Experts from space agencies in the U.S. — including the National Aeronautics and Space Administration (NASA) — as well as Russia, France, China and Malaysia will participate in the congress. “The chairman of the Chinese space agency personally informed me that he could not attend the summit. But he is being represented by the vice-administrator, the number two man in the agency, Guo Bazhou,” Kasturirangan said.
“China has great capabilities in launch vehicles for heavy duty satellites. And we have the capability of building satellites. It’s very similar to the hardware-software strengths that both countries have in information technology. The possibilities are immense on cooperation,” said Roddam Narasimha, director of the National Institute of Advanced Studies.
India has a proven record of launching smaller satellites and is just beginning to grow in the launch of big satellites with its geosynchronous satellite launch vehicle (GSLV) that “could be a boon for developing countries” as it would cut costs, Narasimha added.
The congress will focus on a myriad other subjects, including nanosciences and advanced materials, biosciences and genome research, agriculture, chemical sciences and Earth system sciences — the basic point being that investments in science today would pay back the technology needs of tomorrow.

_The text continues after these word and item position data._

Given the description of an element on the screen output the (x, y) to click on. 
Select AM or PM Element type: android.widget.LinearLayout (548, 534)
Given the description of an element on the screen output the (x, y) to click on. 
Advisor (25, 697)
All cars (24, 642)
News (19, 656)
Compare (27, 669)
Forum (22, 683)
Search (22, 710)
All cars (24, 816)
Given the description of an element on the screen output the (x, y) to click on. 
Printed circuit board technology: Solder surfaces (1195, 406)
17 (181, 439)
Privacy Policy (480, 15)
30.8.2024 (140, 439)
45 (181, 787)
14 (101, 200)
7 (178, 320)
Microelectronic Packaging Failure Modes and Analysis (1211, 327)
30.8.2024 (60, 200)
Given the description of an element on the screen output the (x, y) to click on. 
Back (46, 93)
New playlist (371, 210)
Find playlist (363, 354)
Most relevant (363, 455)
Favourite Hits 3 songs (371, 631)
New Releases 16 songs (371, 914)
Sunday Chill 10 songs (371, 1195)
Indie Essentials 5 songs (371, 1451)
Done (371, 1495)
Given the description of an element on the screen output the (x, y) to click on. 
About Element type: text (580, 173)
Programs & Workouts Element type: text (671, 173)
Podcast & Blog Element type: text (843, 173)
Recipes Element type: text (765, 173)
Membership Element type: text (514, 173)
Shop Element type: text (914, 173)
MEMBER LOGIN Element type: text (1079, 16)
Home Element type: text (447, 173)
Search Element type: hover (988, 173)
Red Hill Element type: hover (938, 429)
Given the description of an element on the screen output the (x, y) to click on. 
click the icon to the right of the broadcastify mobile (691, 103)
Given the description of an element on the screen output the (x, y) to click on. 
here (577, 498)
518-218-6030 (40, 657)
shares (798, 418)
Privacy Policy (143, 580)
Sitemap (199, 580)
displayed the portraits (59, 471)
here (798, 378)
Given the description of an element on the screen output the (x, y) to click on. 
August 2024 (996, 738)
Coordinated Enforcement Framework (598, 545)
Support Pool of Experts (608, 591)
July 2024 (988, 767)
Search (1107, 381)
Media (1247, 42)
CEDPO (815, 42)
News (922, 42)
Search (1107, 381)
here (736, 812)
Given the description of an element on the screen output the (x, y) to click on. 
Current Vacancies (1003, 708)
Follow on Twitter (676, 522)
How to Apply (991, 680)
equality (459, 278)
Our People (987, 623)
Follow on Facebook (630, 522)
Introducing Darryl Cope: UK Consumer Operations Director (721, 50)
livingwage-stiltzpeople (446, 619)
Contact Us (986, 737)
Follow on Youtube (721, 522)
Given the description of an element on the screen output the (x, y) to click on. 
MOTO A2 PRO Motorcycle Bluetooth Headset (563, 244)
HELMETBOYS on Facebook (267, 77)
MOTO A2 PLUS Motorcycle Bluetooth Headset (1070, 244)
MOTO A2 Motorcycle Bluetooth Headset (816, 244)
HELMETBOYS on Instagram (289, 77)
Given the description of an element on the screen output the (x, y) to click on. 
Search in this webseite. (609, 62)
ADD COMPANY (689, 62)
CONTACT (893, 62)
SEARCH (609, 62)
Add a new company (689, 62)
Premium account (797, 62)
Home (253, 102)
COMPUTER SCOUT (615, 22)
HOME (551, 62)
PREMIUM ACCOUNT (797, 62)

Asked if the congress’ recommendations would shape India’s science policy, C.N.R. Rao, chairman of the Jawaharlal Nehru Centre for Advanced Scientific Research, said: “It is not meant to be impacting science policy. It is meant to popularise science among the teaching and student communities and the general public.”
“It is a sensitisation programme that takes place for science in the country,” added Narasimha. But Kasturirangan said: “The recommendations of the science congress are taken up for implementation. In fact, an action taken report (on past recommendations) is scheduled for discussion.”